- **Exercise**:
Return each line exactly, from the one that has "Toggle the crosshair cursor" through the end of the entries, both ends included. Pictures do not belong.

- **Data for analysis**:
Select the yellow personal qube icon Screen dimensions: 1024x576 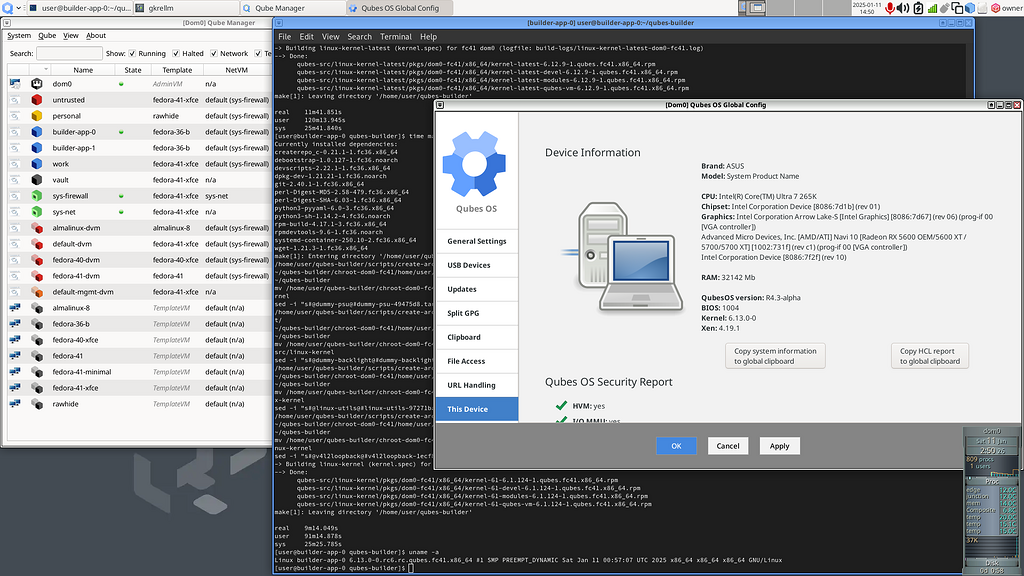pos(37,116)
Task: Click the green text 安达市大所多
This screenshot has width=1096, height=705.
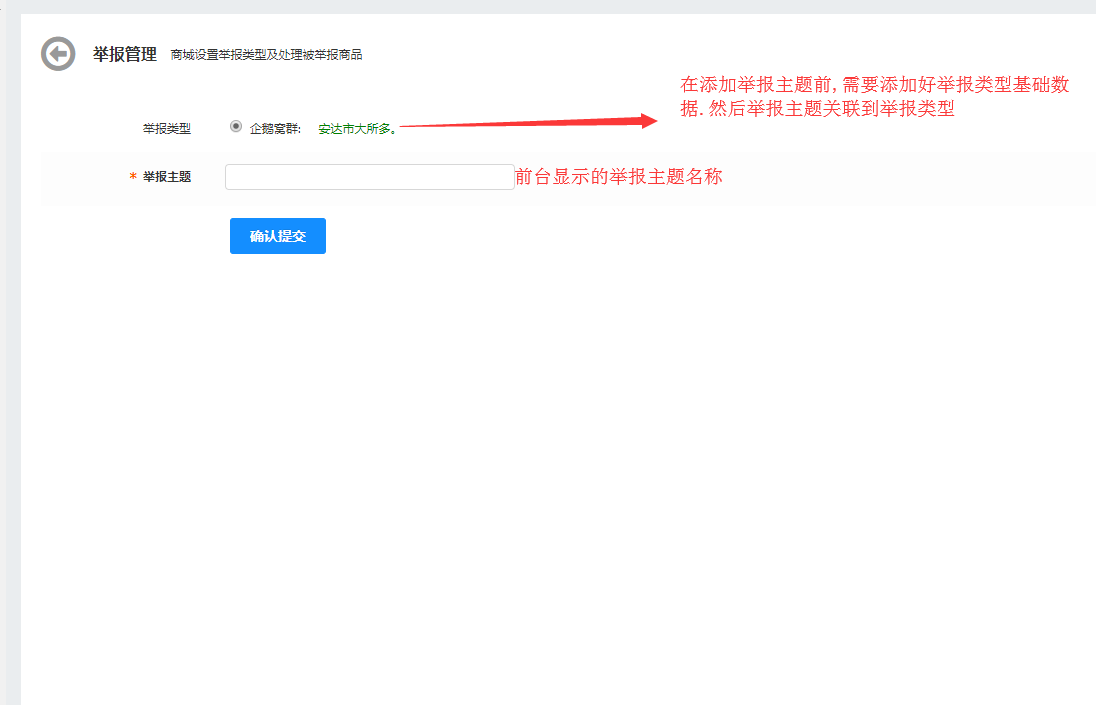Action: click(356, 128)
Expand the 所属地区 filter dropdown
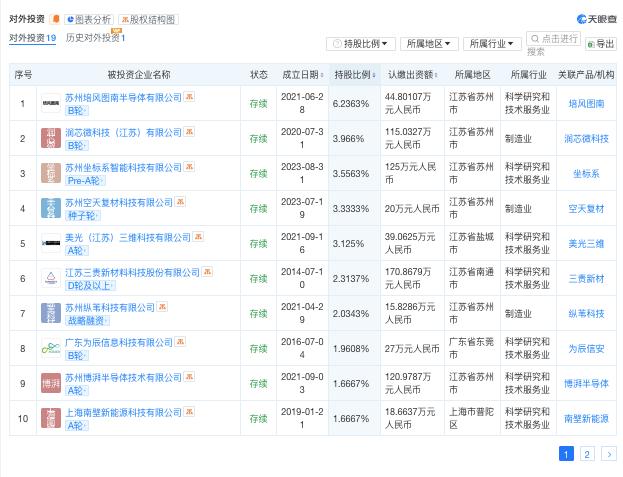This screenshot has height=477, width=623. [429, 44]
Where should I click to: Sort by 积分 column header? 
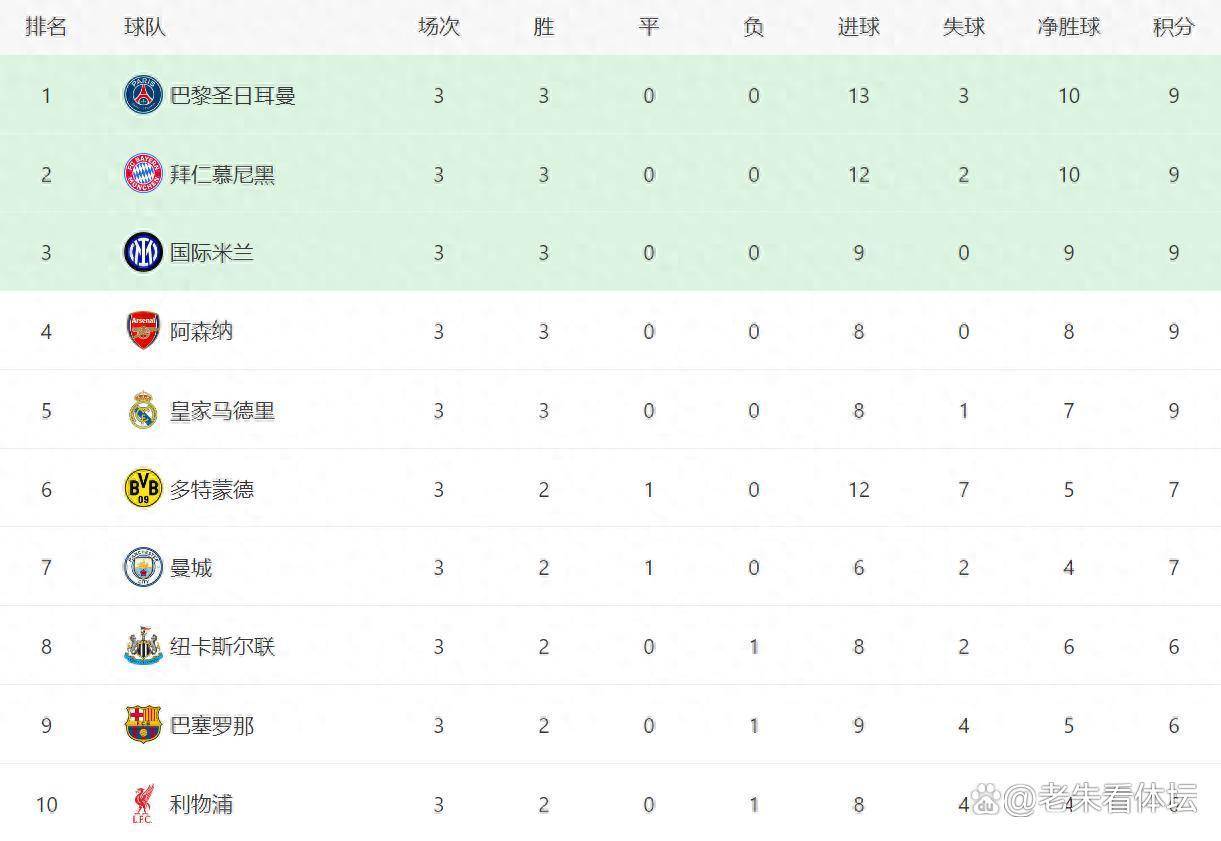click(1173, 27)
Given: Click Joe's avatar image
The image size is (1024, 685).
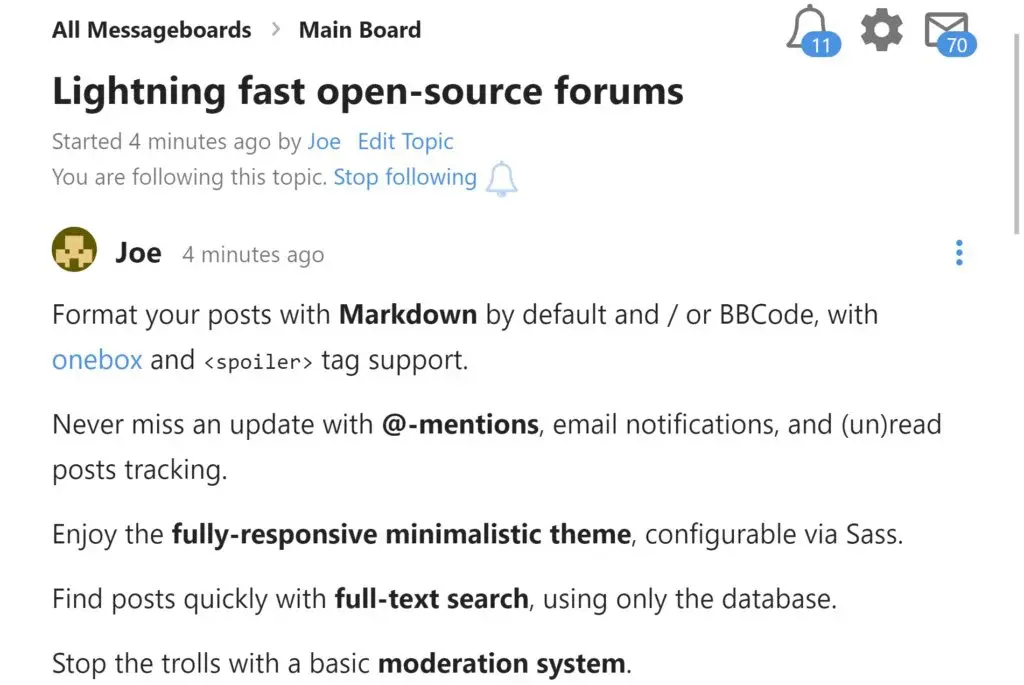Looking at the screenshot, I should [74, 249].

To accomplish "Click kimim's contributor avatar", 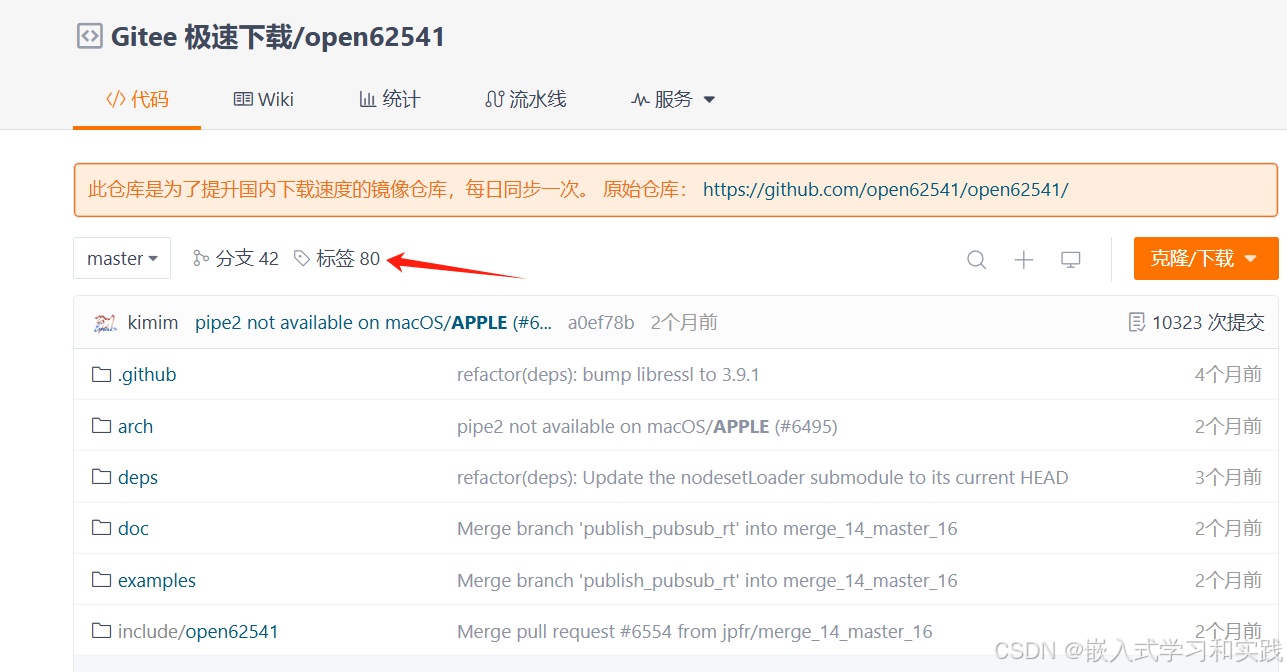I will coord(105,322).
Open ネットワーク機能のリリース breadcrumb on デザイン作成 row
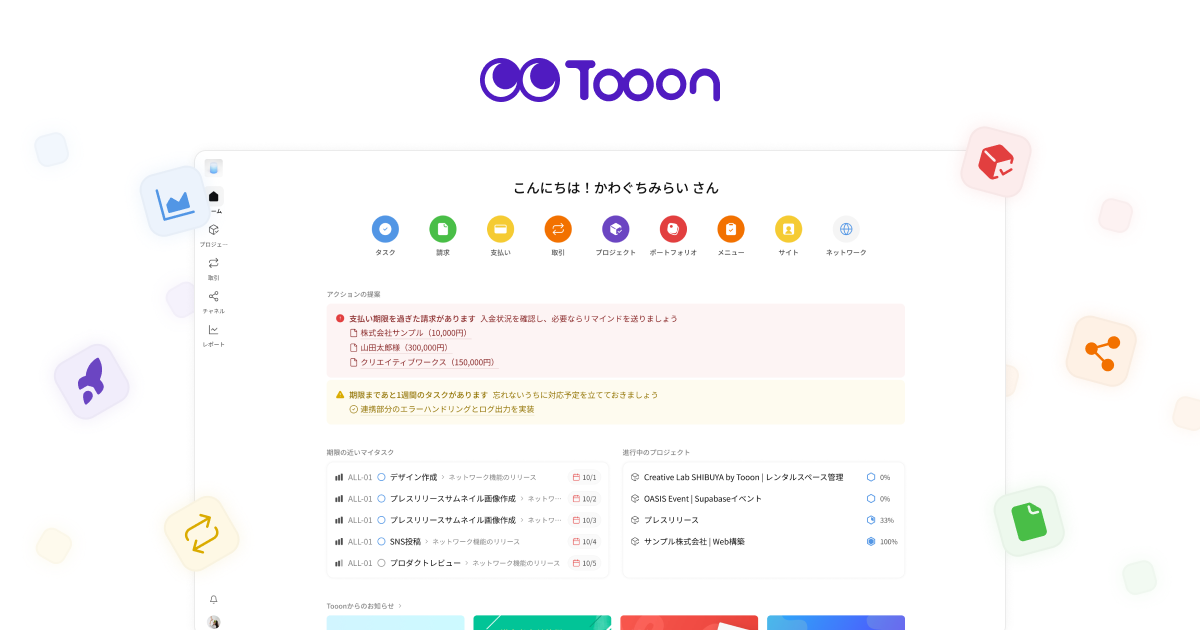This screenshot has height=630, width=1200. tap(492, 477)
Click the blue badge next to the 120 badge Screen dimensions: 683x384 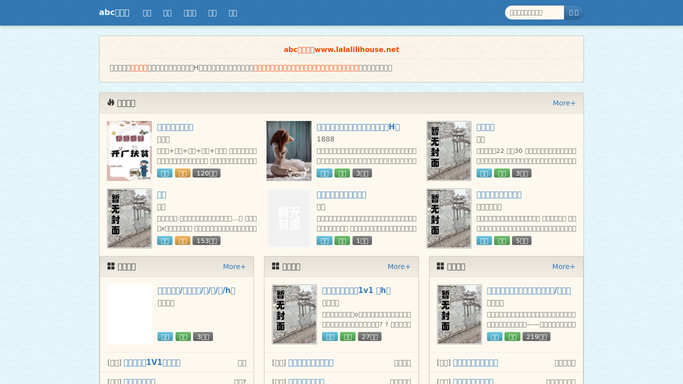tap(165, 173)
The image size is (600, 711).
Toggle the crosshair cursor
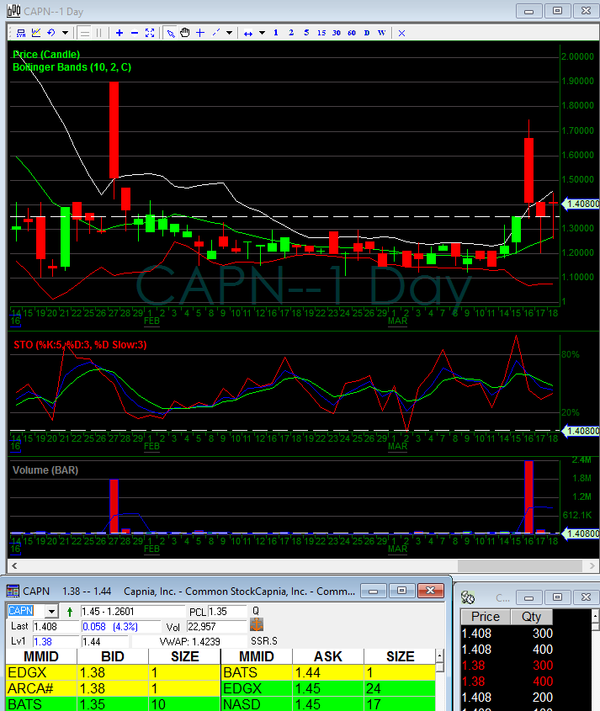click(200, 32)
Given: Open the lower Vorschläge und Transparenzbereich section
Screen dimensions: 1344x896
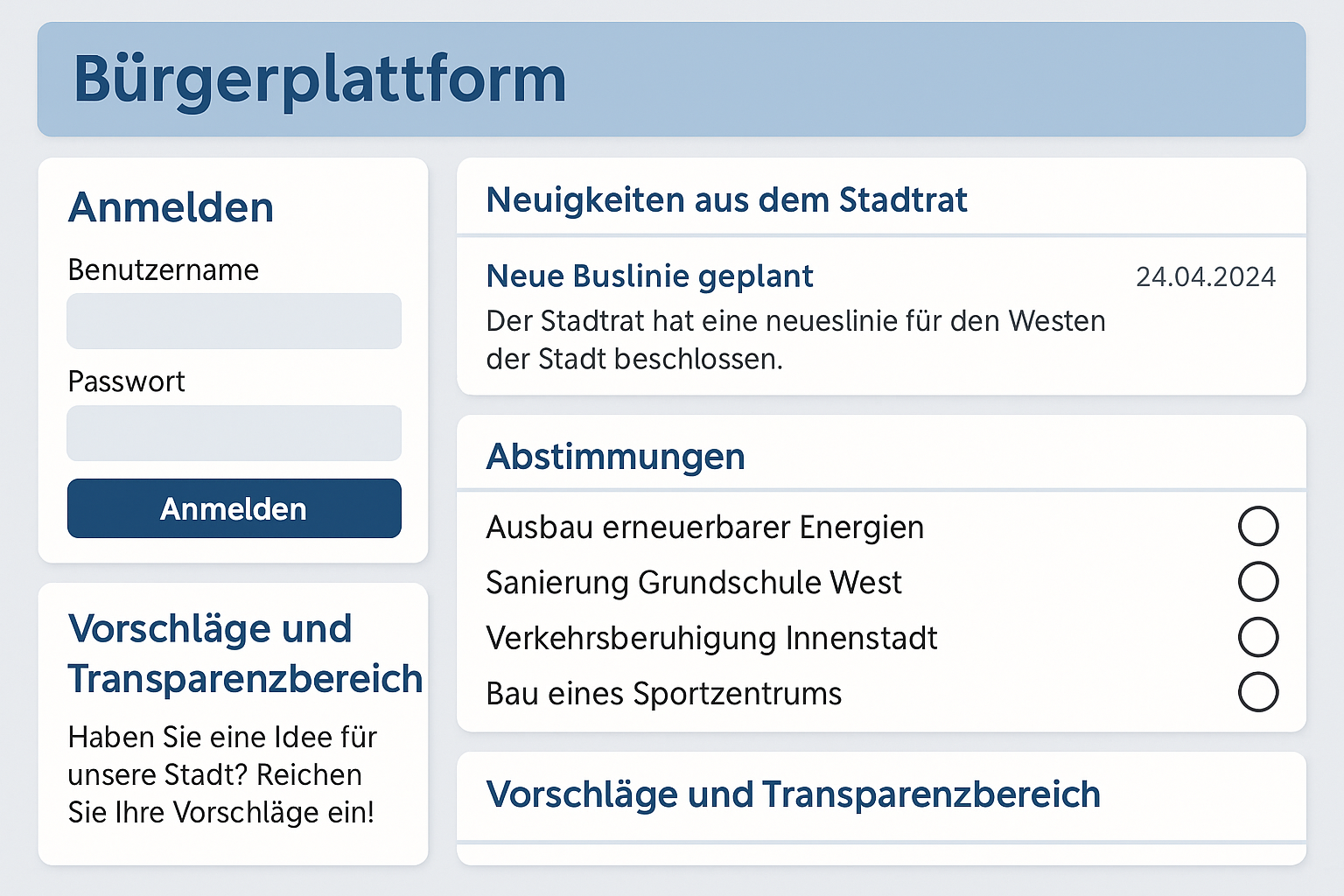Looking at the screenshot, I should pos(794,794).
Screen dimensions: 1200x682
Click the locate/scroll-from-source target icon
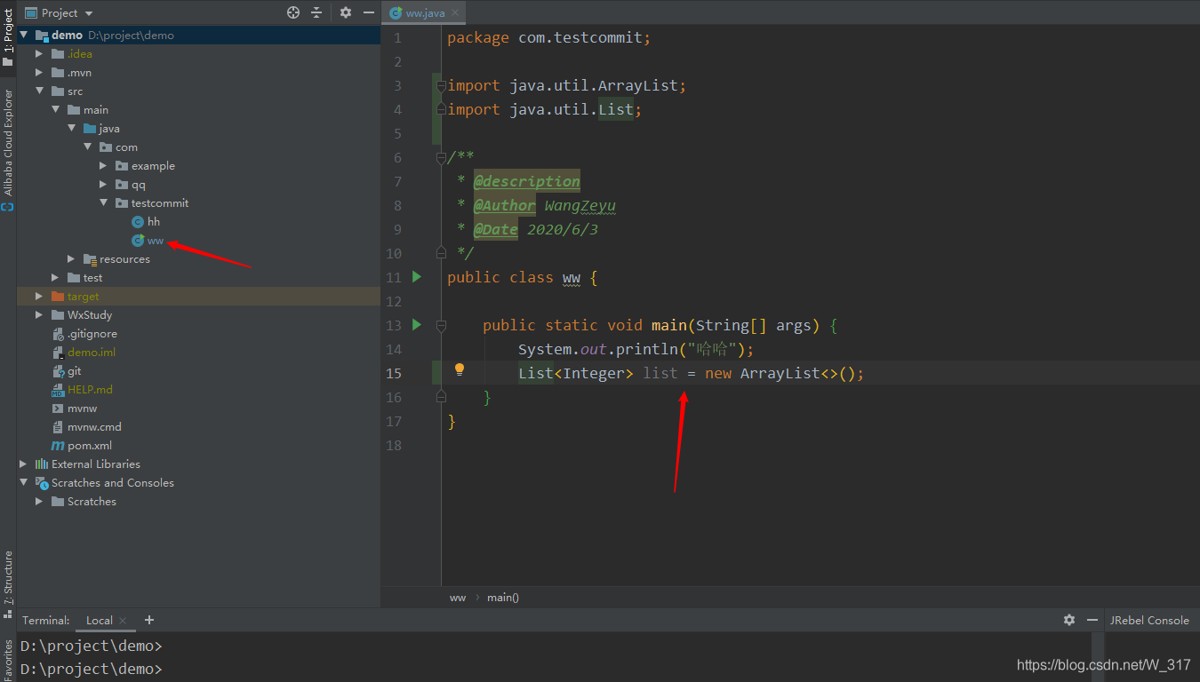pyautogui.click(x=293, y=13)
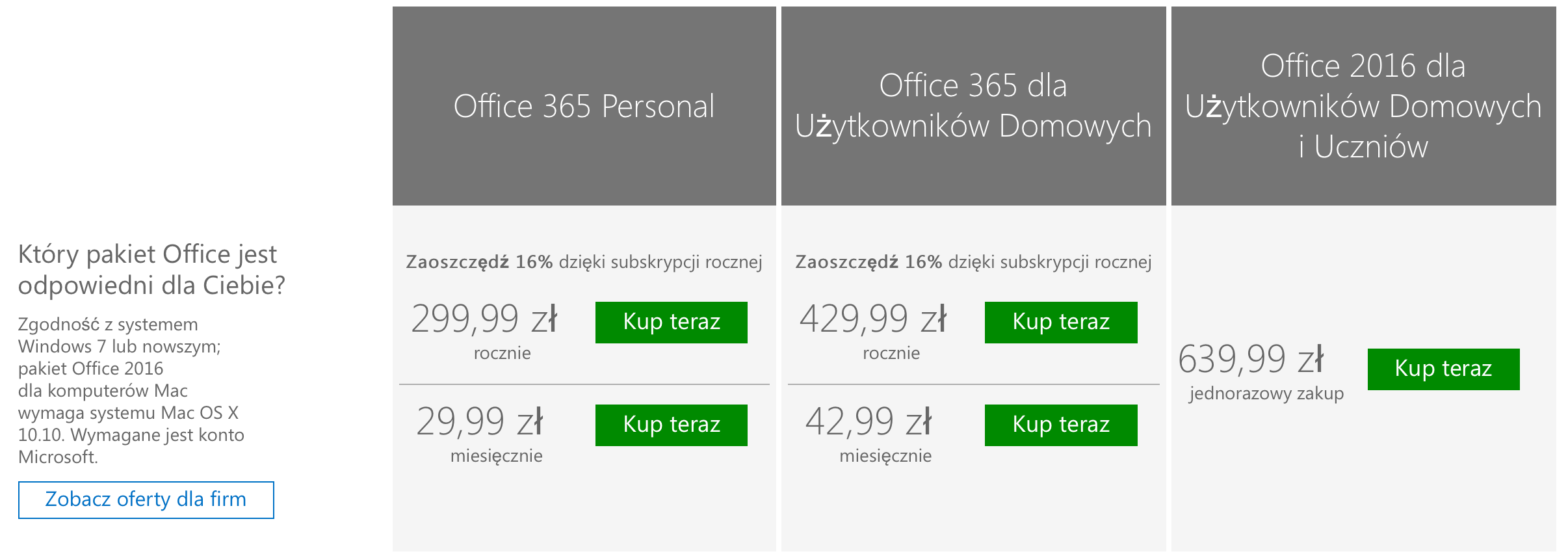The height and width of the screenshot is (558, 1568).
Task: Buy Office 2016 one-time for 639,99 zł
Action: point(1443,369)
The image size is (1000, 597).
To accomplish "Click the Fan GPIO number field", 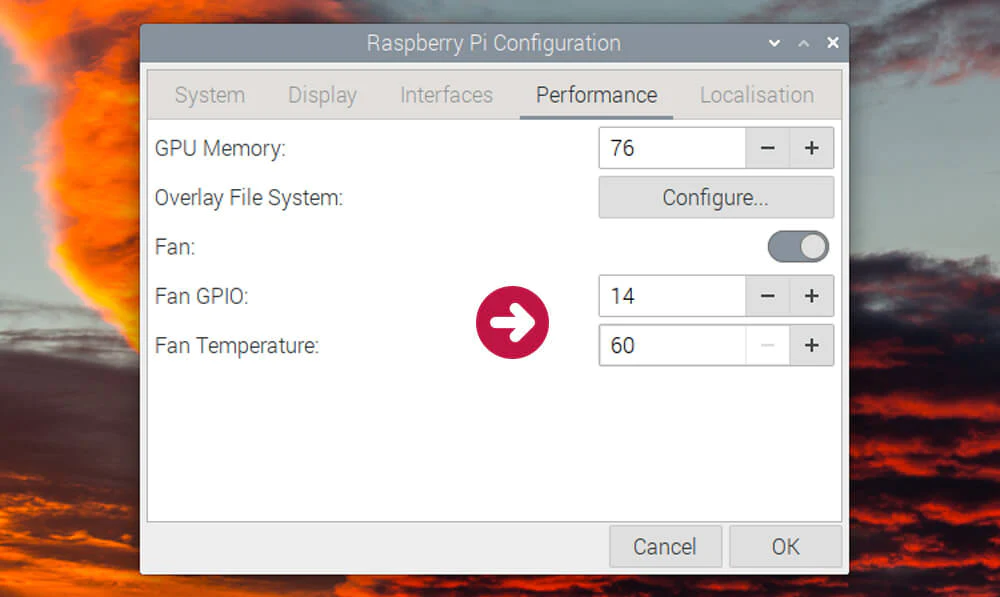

- **Result below**:
Toggle the crosshair cursor
click(200, 32)
Given: Open the lower Vorschläge und Transparenzbereich section
Screen dimensions: 1344x896
Looking at the screenshot, I should pos(794,794).
Screen dimensions: 1200x682
Click the locate/scroll-from-source target icon
pyautogui.click(x=293, y=13)
The height and width of the screenshot is (558, 1568).
Task: Buy Office 2016 one-time for 639,99 zł
Action: point(1443,369)
The image size is (1000, 597).
To accomplish "Click the Fan GPIO number field", 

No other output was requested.